Experts Urge Uganda to Cut Smartphone Taxes and Focus on Broadband Use to Bridge Digital Divide

Experts and industry leaders have called on the Ugandan government to reduce taxes on smartphones and shift focus from expanding network coverage to increasing internet use and affordability, in an effort to close the country’s growing digital divide.

The call was made during the inaugural Digital Africa Summit held in Kampala, where policymakers, telecom operators, and global technology organizations gathered to discuss Africa’s digital future.

A new report by GSMA Africa — launched at the summit — revealed that 96% of Ugandans already live within 3G or 4G network coverage, yet 74% of them have never used the internet.

According to Angela Wamola, Head of GSMA Africa, Uganda has achieved remarkable progress in expanding broadband coverage, growing from 50% to 96% in the last decade. However, she warned that access alone is not enough if citizens cannot afford to connect.

“Uganda’s network coverage is impressive, but a significant usage gap remains,” Wamola said.
“Many people already have phones but can’t go online due to high data costs, lack of local content, and limited digital skills.”

The report highlighted that the cheapest smartphone in Uganda costs between $38 and $40, roughly 39% of the country’s GDP per capita and nearly all the income of the poorest households.

Out of that cost, 35% comes from taxes. GSMA recommends that Uganda remove taxes on entry-level smartphones and target prices between $20 and $30 (Shs 69,000–104,000) to make internet access more affordable.

Caroline Mbugua, GSMA’s Senior Director of Policy, urged policymakers to focus on population coverage rather than expanding geographical coverage.

“Reaching 90% of Uganda’s land area with broadband would cost about $500 million and require 1,400 new sites,” she explained.

“But increasing population coverage from 96% to 99% would cost only $15 million — a much more efficient investment.”

Uganda Communications Commission (UCC) Executive Director Nyombi Thembo welcomed the report, praising the private sector for its role in growing Uganda’s telecom industry.

“Twenty-five years ago, Uganda had fewer than 50,000 phone lines. Today we have over 40 million subscribers,” Thembo noted.

“But having connectivity is one thing — using it is another. Without affordable devices, many Ugandans will remain offline.”

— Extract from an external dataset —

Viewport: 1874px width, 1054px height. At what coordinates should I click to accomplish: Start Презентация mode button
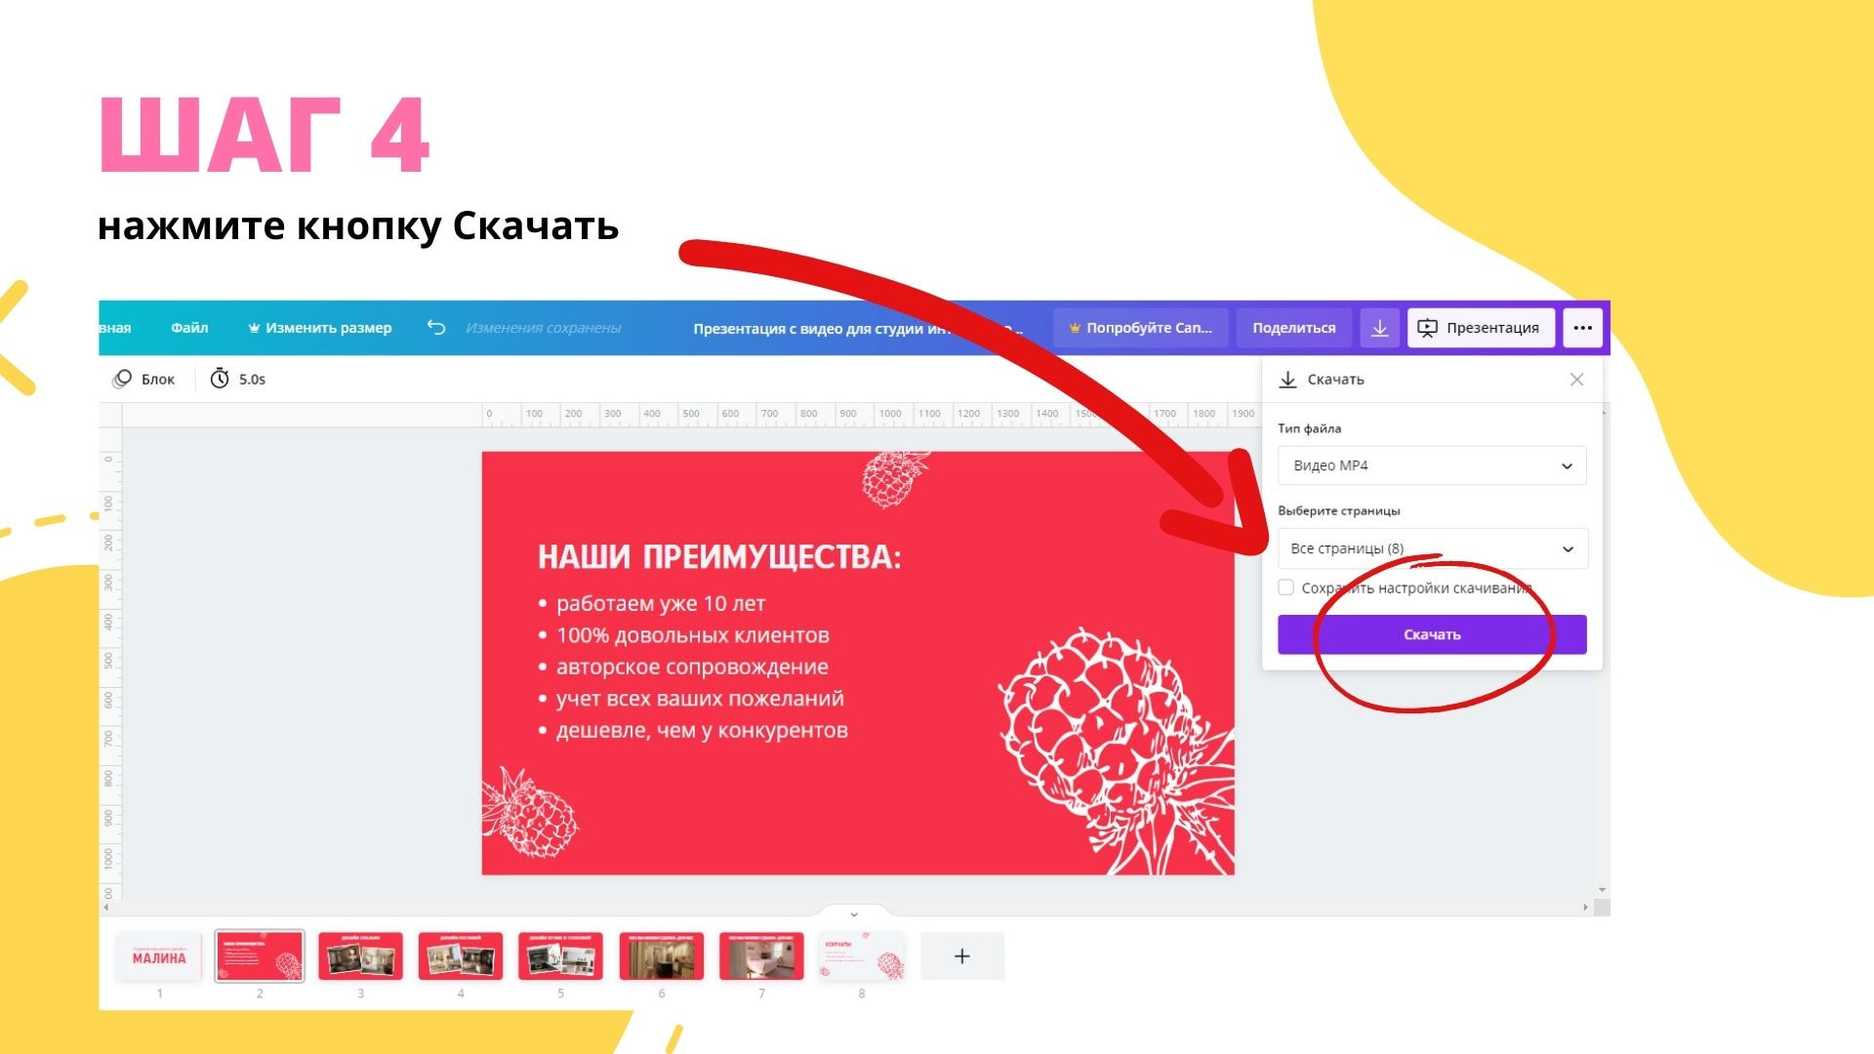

Thembo also emphasized the need for policies that encourage innovation and affordability, rather than restrictive regulations that discourage investment.

State Minister for ICT Godfrey Kabyanga said the government is reviewing digital policies and remains open to reforms that promote digital inclusion.

“Our goal is a Uganda where digital transformation is not just a dream but a daily reality,” he said.
Representatives from MTN Uganda and Airtel Uganda also attended the summit.

MTN Uganda CEO Sylvia Mulinge urged both GSMA and the government to create supportive policies that would help increase smartphone penetration to at least 70% nationwide.

The GSMA report further recommends reducing excise duties on mobile services, extending telecom licenses from 5 to 20 years, and expanding rural electricity to support telecom infrastructure.

Uganda’s digital growth story shows strong progress in connectivity but a deep challenge in usage. Experts agree that making smartphones cheaper, data more affordable, and citizens more digitally skilled will be key to ensuring that every Ugandan benefits from the country’s digital transformation.